NEW YORK (AP) — U.S. stocks are slipping Wednesday as the price of oil gets back to rising.

The S&P 500 fell 0.4%, coming off a rare day of modest moves following a wild stretch caused by the war with Iran. The Dow Jones Industrial Average was down 455 points, or 1%, as of 11:45 a.m. Eastern time, and the Nasdaq composite was 0.2% lower.

Since the start of the war, extreme moves for oil prices have triggered sharp swings up and down for financial markets worldwide, sometimes by the hour. Oil prices briefly spiked to their highest levels since 2022 this week because of the possibility that production in the Middle East could be blocked for a long time, which in turn raised worries about a surge of debilitating inflation for the global economy.

The International Energy Agency said Wednesday that its members will release a record amount of oil, 400 million barrels, from stockpiles they’ve set aside for emergencies. Such moves push downward on oil prices in the near term, but it’s likely that only a full resumption of the flow of oil and natural gas from the Persian Gulf area will fully ease the market. That has investors worldwide anxiously awaiting the end of the war.

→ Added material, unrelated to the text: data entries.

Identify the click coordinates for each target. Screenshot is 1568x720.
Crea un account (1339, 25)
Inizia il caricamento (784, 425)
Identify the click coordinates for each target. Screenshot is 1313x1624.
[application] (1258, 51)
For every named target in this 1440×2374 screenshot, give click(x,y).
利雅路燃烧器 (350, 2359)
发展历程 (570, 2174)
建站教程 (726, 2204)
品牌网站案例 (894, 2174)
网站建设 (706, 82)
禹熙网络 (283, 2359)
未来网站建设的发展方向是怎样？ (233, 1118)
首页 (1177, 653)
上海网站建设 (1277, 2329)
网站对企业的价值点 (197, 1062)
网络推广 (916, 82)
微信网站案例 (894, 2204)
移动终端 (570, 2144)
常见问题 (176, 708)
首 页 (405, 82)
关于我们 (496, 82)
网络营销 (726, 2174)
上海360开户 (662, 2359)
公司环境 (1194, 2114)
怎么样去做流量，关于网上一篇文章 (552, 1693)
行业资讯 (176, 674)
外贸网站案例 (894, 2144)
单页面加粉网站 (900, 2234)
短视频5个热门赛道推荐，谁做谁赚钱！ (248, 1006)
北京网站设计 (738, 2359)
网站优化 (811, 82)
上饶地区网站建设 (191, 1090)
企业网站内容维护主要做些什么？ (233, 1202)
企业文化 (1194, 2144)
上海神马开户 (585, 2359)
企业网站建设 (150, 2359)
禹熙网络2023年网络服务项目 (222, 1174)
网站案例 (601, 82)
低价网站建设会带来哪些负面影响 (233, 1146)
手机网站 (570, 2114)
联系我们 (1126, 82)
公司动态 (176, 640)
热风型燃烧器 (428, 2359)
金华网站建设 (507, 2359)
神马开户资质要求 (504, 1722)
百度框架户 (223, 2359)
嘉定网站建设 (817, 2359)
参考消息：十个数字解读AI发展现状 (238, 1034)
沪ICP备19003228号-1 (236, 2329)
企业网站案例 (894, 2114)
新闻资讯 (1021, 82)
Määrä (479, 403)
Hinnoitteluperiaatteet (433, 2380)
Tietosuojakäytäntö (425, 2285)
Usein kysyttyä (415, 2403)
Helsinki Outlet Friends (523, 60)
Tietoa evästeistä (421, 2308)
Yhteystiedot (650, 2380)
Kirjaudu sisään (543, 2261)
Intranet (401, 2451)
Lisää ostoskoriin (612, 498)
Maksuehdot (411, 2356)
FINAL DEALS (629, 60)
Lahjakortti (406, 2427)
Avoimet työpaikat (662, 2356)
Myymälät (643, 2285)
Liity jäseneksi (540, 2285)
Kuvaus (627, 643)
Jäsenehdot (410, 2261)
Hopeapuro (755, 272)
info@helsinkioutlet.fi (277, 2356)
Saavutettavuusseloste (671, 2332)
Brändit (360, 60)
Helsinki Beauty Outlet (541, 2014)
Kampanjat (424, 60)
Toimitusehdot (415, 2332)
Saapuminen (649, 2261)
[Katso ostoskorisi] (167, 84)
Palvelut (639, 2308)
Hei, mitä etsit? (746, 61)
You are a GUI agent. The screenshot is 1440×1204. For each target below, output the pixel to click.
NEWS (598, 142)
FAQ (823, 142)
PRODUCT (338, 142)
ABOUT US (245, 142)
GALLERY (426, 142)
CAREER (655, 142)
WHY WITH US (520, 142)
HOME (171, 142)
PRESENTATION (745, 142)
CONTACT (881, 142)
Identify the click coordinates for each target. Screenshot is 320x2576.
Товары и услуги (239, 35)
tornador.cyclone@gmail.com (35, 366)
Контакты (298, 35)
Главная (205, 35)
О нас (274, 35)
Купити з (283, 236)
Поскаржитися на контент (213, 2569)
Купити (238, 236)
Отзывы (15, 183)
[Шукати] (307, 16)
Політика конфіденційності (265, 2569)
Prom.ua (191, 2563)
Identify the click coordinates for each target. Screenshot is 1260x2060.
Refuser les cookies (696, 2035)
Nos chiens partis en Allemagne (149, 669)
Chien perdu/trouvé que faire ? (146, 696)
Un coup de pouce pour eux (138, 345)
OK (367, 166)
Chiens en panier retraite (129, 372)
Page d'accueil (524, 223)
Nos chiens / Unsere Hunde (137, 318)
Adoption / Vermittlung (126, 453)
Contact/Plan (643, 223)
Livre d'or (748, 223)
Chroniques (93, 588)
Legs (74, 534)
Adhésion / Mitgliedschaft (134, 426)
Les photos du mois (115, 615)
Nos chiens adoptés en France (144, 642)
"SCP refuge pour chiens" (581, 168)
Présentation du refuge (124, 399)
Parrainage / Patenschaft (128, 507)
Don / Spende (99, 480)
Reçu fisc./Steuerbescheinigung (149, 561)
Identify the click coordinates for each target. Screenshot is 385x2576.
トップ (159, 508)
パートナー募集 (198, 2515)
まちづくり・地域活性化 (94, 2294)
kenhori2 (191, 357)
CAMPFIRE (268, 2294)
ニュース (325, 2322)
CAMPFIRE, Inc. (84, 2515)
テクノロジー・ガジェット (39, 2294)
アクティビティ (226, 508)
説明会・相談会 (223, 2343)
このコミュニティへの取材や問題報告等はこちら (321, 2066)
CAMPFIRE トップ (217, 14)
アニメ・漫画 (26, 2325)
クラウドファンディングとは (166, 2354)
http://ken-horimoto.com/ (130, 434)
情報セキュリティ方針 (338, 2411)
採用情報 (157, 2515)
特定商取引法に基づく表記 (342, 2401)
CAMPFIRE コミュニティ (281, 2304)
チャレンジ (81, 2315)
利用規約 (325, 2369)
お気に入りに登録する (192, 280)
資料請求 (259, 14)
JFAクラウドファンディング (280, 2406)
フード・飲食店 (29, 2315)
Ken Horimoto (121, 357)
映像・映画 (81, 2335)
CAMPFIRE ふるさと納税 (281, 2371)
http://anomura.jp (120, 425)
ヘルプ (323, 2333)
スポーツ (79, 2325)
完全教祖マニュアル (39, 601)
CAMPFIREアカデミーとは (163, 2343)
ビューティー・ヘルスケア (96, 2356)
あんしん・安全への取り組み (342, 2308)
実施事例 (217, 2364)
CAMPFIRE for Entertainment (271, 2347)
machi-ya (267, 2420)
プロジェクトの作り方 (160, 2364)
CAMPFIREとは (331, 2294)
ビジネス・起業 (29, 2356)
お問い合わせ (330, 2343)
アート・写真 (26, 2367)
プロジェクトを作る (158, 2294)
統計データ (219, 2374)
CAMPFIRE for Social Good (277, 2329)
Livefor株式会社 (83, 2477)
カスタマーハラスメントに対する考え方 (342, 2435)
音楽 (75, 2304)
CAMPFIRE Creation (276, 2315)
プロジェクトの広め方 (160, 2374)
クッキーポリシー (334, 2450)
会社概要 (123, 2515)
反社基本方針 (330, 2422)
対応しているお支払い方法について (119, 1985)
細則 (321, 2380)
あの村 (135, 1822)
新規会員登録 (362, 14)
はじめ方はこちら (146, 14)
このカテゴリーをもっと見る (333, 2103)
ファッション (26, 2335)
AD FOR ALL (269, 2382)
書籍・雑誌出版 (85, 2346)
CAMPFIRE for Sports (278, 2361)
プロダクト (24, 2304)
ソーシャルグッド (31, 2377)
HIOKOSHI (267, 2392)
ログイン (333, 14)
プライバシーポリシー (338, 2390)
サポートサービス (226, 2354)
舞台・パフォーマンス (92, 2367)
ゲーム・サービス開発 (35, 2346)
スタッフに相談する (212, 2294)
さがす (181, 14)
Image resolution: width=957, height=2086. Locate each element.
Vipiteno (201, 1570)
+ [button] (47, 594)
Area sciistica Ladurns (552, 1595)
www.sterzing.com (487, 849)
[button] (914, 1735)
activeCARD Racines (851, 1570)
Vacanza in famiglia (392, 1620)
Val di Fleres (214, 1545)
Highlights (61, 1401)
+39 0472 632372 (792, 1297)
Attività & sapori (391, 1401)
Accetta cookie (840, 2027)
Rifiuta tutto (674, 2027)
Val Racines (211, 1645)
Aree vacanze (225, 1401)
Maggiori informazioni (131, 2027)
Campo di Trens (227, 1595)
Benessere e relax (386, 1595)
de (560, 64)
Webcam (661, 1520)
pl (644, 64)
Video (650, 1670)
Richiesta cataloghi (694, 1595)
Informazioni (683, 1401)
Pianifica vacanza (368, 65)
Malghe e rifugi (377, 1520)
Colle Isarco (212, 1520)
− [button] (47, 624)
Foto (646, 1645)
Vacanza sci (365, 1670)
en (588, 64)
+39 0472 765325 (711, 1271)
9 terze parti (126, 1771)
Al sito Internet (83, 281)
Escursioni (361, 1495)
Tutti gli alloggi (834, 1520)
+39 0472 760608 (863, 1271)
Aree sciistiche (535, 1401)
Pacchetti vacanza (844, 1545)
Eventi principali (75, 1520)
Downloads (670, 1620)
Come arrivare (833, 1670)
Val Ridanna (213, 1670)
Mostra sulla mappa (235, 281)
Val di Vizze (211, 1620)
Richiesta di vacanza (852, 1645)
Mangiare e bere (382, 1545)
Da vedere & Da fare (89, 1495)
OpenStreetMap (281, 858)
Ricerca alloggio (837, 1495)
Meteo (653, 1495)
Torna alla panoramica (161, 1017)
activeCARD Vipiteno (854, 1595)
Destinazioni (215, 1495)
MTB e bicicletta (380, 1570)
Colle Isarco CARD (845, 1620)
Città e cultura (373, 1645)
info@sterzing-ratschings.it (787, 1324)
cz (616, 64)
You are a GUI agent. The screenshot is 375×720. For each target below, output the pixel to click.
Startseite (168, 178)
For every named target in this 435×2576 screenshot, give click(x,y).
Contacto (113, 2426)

The price for a barrel of Brent crude, the international standard, rose 4.4% to $91.68. A barrel of benchmark U.S. crude gained 5% to $87.58.

Worries are centered on the Strait of Hormuz, a narrow waterway off Iran’s coast where a fifth of the world’s oil sails on a typical day. The war has halted most of that traffic, which means storage tanks for crude in the region are filling up because the oil has nowhere else to go. That in turn is pushing oil producers to say they’re cutting their output.

The United States said it took out more than a dozen minelaying Iranian vessels Tuesday, and the Islamic Republic vowed to block the region’s oil exports, saying it would not allow “even a single liter” to be shipped to its enemies.

All this is happening at a time when inflation was already relatively high in the United States. A report released Wednesday showed that U.S. consumers paid prices for groceries, gasoline and other costs of living that were 2.4% higher in February than a year earlier.

To be sure, that inflation rate was the same as the prior month's and better than the 2.5% that economists expected, but it remains above the 2% target the Federal Reserve has set for the economy. It also doesn’t include the spike in gasoline prices that’s happened this month because of the war.

“Looking forward, we expect a spring bulge in inflation due to the spike in energy prices tied to the Iran war, the duration of which will dictate the landing spot for headline inflation by year end,” according to Gary Schlossberg, global strategist at Wells Fargo Investment Institute.